PROBLEM TO WORK ON
Needed from the data below: every line from the one with "Click the loading spinner in G8 Vũng Tàu cell" up to and including the one with "This screenshot has height=1036, width=1166.", repeated exactly and with nothing else.

RECORDS FOR THIS EXERCISE
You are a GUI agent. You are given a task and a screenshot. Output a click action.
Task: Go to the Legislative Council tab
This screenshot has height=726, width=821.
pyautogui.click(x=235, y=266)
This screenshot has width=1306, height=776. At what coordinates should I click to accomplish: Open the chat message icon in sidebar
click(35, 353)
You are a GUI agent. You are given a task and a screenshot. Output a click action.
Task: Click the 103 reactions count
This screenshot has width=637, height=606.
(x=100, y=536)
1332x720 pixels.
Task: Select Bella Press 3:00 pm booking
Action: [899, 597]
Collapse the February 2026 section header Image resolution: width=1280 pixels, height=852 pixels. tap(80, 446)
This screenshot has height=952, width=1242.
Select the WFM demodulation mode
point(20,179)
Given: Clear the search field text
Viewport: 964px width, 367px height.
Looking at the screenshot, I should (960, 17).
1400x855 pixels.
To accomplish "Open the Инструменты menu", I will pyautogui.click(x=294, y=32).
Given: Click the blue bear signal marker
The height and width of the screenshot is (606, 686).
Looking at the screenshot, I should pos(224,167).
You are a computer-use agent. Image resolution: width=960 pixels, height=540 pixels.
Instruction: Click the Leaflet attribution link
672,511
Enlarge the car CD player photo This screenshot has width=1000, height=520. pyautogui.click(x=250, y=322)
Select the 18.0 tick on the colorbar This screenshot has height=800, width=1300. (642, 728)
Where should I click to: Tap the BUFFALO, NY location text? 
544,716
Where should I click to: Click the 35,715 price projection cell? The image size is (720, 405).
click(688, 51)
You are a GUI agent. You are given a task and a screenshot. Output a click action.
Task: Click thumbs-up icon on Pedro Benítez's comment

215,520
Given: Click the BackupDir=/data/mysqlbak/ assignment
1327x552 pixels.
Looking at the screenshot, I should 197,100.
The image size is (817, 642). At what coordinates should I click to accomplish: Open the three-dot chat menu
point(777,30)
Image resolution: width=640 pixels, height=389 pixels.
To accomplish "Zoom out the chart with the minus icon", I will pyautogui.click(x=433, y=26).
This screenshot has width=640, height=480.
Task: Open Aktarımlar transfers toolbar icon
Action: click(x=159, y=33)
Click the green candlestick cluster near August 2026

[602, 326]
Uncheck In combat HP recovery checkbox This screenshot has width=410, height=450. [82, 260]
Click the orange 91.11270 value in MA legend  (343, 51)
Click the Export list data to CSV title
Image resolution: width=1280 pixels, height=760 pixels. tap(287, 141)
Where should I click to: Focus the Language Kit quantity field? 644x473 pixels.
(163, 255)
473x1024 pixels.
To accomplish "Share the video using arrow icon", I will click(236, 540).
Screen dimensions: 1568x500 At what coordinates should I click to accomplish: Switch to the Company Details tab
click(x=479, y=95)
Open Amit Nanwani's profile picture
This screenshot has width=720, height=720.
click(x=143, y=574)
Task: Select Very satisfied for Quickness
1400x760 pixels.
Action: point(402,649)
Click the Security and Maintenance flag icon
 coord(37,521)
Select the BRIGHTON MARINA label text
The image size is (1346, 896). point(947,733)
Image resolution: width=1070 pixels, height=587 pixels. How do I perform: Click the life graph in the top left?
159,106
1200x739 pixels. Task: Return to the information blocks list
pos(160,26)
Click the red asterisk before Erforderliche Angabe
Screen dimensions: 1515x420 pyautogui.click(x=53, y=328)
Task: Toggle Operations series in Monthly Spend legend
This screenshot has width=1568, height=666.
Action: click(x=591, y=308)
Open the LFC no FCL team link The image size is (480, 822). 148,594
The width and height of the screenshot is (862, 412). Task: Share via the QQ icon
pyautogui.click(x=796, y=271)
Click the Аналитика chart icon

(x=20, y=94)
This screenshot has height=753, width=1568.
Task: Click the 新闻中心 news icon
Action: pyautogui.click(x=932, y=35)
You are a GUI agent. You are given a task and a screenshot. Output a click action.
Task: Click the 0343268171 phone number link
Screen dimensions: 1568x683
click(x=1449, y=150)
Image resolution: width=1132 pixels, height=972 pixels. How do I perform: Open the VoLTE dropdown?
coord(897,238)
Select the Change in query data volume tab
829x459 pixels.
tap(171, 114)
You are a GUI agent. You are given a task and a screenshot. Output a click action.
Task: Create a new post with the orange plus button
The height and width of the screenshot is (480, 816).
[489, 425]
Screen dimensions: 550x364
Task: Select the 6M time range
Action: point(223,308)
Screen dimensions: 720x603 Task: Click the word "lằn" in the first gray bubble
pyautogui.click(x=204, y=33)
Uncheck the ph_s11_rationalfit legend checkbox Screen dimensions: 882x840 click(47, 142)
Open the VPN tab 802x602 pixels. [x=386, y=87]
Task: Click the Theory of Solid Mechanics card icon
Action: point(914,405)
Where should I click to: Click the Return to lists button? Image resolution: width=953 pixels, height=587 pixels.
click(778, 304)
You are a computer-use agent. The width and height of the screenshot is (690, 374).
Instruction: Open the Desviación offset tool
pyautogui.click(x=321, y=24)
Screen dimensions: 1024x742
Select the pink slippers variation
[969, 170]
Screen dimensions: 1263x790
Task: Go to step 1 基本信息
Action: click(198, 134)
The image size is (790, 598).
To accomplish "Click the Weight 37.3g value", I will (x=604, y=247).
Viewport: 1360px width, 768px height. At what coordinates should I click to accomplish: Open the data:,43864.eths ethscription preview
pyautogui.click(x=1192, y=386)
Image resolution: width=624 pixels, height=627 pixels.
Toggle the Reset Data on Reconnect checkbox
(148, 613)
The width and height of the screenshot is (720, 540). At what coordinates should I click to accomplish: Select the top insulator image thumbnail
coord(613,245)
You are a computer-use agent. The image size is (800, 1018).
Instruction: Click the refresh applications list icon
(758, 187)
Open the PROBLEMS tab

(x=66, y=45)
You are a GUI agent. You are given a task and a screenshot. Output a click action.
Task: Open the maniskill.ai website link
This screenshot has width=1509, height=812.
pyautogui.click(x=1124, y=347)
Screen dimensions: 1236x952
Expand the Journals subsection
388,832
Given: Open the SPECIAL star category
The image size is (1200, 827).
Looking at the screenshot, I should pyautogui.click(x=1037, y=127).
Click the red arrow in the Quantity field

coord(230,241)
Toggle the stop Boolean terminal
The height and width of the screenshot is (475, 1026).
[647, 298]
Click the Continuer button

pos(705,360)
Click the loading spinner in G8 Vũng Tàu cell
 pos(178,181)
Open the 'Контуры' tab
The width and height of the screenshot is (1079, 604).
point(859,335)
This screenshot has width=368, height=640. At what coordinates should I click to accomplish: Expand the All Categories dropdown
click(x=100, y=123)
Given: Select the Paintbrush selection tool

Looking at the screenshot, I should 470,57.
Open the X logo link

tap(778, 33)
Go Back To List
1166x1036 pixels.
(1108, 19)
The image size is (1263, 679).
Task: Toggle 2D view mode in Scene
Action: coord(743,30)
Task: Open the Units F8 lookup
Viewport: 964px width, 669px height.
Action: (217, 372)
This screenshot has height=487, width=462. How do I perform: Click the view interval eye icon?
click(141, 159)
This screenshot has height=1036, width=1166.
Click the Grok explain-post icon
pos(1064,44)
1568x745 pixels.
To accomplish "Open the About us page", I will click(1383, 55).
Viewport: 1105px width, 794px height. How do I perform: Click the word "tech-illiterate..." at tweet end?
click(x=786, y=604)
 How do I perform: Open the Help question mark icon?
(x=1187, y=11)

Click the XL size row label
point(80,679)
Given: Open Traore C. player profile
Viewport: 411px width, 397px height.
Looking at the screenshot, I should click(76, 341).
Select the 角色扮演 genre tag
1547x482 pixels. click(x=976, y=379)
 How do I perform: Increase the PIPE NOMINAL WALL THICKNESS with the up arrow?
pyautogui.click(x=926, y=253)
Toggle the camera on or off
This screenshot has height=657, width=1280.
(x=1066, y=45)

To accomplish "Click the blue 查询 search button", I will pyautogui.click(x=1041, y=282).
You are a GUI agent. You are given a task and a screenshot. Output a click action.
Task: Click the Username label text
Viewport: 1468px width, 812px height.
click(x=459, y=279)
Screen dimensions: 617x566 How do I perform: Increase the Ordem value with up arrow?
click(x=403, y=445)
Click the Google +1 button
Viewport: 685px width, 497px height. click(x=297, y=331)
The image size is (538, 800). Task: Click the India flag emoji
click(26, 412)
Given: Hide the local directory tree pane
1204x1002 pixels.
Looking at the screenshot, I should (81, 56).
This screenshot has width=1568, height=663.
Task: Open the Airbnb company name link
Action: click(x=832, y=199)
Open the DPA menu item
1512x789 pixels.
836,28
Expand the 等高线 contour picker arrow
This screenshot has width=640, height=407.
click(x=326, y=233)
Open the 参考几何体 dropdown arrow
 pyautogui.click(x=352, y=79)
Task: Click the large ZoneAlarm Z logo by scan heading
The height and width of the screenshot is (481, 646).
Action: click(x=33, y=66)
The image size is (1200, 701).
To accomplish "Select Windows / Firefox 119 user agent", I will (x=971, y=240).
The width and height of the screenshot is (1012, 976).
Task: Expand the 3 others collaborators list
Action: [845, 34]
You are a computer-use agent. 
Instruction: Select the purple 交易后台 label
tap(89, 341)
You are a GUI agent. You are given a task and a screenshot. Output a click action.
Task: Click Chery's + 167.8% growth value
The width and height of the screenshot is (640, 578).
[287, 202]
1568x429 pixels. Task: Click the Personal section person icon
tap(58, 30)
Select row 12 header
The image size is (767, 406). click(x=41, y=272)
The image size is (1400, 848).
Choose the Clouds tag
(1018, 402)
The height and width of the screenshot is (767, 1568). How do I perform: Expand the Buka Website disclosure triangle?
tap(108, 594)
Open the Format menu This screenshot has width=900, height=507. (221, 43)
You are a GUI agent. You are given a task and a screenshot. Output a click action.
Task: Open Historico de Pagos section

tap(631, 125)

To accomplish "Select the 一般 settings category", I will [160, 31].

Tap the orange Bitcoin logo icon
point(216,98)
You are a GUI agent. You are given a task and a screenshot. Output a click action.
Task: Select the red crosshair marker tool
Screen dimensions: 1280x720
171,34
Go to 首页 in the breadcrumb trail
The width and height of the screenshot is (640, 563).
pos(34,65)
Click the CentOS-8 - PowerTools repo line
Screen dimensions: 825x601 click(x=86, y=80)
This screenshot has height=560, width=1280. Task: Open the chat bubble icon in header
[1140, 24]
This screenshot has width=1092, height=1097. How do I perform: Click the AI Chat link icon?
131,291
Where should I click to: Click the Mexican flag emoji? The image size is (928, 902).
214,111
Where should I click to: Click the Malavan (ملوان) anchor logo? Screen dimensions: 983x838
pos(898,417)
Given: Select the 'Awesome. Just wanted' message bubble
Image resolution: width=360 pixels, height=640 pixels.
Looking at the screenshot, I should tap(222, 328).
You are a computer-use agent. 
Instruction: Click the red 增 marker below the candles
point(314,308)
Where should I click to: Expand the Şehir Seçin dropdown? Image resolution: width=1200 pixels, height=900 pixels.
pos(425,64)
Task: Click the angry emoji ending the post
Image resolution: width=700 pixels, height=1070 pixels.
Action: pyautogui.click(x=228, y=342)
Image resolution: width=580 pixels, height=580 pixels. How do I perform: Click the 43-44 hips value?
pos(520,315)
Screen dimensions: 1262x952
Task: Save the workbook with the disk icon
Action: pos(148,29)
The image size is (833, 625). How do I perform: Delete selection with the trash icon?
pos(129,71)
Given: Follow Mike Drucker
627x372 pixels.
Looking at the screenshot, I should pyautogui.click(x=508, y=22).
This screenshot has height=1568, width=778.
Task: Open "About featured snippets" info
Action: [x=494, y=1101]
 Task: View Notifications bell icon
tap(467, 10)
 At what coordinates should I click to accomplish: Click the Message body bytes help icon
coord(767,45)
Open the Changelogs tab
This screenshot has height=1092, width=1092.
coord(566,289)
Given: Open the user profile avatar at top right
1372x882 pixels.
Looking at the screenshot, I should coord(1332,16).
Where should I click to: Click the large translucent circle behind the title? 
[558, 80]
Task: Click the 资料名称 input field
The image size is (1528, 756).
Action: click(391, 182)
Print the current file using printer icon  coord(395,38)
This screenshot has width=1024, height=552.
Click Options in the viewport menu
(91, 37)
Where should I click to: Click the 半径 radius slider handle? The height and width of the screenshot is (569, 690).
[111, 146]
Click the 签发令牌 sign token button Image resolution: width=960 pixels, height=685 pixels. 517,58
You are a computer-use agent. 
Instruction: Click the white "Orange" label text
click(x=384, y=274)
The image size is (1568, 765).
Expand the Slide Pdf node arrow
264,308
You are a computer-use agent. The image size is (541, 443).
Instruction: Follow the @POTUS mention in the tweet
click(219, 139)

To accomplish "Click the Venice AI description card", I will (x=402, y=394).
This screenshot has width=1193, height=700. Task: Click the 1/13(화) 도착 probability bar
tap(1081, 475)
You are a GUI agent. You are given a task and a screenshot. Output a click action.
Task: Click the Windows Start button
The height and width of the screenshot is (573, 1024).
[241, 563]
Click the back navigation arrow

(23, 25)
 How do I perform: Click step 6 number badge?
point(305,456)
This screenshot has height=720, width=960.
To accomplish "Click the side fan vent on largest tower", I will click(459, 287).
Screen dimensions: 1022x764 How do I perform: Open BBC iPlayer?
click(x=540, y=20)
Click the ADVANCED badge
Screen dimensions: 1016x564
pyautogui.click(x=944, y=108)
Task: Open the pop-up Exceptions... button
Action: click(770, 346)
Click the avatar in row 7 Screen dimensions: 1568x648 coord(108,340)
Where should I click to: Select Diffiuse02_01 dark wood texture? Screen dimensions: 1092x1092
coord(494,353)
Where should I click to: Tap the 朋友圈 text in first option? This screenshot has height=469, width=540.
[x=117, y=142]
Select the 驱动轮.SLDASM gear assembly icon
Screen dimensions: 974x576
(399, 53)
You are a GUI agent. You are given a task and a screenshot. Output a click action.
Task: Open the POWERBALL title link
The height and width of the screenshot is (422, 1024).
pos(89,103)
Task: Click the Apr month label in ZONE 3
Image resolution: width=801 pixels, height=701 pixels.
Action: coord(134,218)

WRITTEN RESPONSE
Click the loading spinner in G8 Vũng Tàu cell
 pos(178,181)
Open the 'Контуры' tab
The width and height of the screenshot is (1079, 604).
point(859,335)
This screenshot has width=368, height=640. At what coordinates should I click to accomplish: Expand the All Categories dropdown
click(x=100, y=123)
Given: Select the Paintbrush selection tool

Looking at the screenshot, I should 470,57.
Open the X logo link

tap(778, 33)
Go Back To List
1166x1036 pixels.
(1108, 19)
The image size is (1263, 679).
Task: Toggle 2D view mode in Scene
Action: coord(743,30)
Task: Open the Units F8 lookup
Viewport: 964px width, 669px height.
Action: (217, 372)
This screenshot has height=487, width=462. How do I perform: Click the view interval eye icon?
click(141, 159)
This screenshot has height=1036, width=1166.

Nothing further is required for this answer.